(Collected data)
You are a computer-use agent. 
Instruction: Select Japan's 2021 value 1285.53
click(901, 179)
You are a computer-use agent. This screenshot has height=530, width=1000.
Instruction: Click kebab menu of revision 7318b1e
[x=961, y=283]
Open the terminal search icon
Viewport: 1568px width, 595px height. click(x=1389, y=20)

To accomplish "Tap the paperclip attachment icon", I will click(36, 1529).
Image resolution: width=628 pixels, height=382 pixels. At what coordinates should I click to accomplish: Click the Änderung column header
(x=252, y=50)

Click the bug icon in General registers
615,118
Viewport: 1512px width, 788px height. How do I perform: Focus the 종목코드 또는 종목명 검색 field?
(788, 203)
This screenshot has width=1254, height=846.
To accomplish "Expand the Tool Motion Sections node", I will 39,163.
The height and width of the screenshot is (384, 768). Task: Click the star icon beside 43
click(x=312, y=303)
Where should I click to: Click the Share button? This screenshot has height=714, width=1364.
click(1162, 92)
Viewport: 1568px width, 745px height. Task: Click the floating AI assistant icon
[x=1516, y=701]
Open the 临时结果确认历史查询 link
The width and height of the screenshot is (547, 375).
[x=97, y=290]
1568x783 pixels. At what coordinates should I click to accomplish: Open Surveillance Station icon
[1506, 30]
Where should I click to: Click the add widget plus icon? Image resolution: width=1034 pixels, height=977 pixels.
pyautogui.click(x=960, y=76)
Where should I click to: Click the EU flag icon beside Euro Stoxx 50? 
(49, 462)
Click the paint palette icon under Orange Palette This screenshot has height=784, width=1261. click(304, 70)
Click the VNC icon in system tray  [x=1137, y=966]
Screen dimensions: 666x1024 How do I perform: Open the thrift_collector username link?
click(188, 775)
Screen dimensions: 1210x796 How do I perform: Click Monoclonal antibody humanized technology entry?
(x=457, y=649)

• **Problem to solve**:
Your answer must be the lines from the one that contains "Viewport: 1512px width, 788px" through the last line of the entries above, copied exactly, with no other lines.

• **Response**:
Viewport: 1512px width, 788px height. How do I perform: Focus the 종목코드 또는 종목명 검색 field?
(788, 203)
This screenshot has width=1254, height=846.
To accomplish "Expand the Tool Motion Sections node", I will 39,163.
The height and width of the screenshot is (384, 768). Task: Click the star icon beside 43
click(x=312, y=303)
Where should I click to: Click the Share button? This screenshot has height=714, width=1364.
click(1162, 92)
Viewport: 1568px width, 745px height. Task: Click the floating AI assistant icon
[x=1516, y=701]
Open the 临时结果确认历史查询 link
The width and height of the screenshot is (547, 375).
[x=97, y=290]
1568x783 pixels. At what coordinates should I click to accomplish: Open Surveillance Station icon
[1506, 30]
Where should I click to: Click the add widget plus icon? Image resolution: width=1034 pixels, height=977 pixels.
pyautogui.click(x=960, y=76)
Where should I click to: Click the EU flag icon beside Euro Stoxx 50? 
(49, 462)
Click the paint palette icon under Orange Palette This screenshot has height=784, width=1261. click(304, 70)
Click the VNC icon in system tray  [x=1137, y=966]
Screen dimensions: 666x1024 How do I perform: Open the thrift_collector username link?
click(188, 775)
Screen dimensions: 1210x796 How do I perform: Click Monoclonal antibody humanized technology entry?
(x=457, y=649)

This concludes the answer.